NSWC Dahlgren Division and Dam Neck Activity Remember the Legacy of Dr. Martin Luther King Jr

By NSWCDD Corporate Communications

DAHLGREN, Va. – Sandwiched between Dr. Martin Luther King Jr. Day 2021 and the start of Black History Month in February, Naval Surface Warfare Center (NSWC) Dahlgren Division and Dam Neck Activity held a virtual event to honor the late great civil rights activist.

The event, which was held virtually through Microsoft Teams, was headlined by keynote speaker Capt. Cedric McNeal, program manager for the Amphibious Warfare Program Office at PEO Ships. More than 400 attendees participated in the event, which included McNeal’s keynote speech and a question-and-answer session afterward.
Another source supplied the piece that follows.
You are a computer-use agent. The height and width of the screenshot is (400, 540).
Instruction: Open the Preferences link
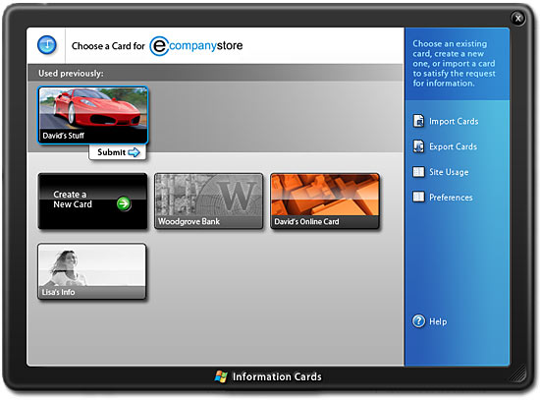coord(451,198)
McNeal began his speech with an excerpt of King’s address about reconciliation delivered at the First Annual Institute: “The end is redemption and reconciliation. The aftermath of non-violence is the creation of the beloved community, while the aftermath of violence is tragic bitterness.”

Born and raised in the Deep South, McNeal spoke of King’s mission on a personal level.

“Dr. King’s work and his legacy run deep through my blood,” said McNeal. “I actually believe I am a beneficiary of Dr. King’s work. I think I may be a small example of what Dr. King may have been dreaming about.”

McNeal’s keynote address outlined King’s life and legacy, including where the Baptist minister encountered integrated communities. According to McNeal, the activist’s experiences during seminary in New England provided a basis for his vision for the country.

During the question and answer portion of the event, McNeal was quizzed on a variety of questions, ranging from what documentaries follow King’s life to how McNeal was making the civil rights leader’s dream a reality.

“It’s a challenge to balance the professionalism of wearing the uniform with the social action agendas going on outside. I think we have to establish ourselves as leaders, not just for one community but for all communities,” said McNeal. “I think we could easily get caught up in the pomp and circumstance of being in uniform and positions of leadership. We need to stop for a second and just be personable and see where we can establish happy mediums to make our work environment more viable and amendable for all.”

The Navy captain was also asked about the transition from “Black History Month” to a future as “American History Month.”

“We should take a look at the purpose and intent,” McNeal responded. “I think we should understand what drove us to the point of acknowledgement and the recognition of a special emphasis month throughout the calendar year. We should celebrate the accomplishments of all that have contributed to our nation for where we are today.”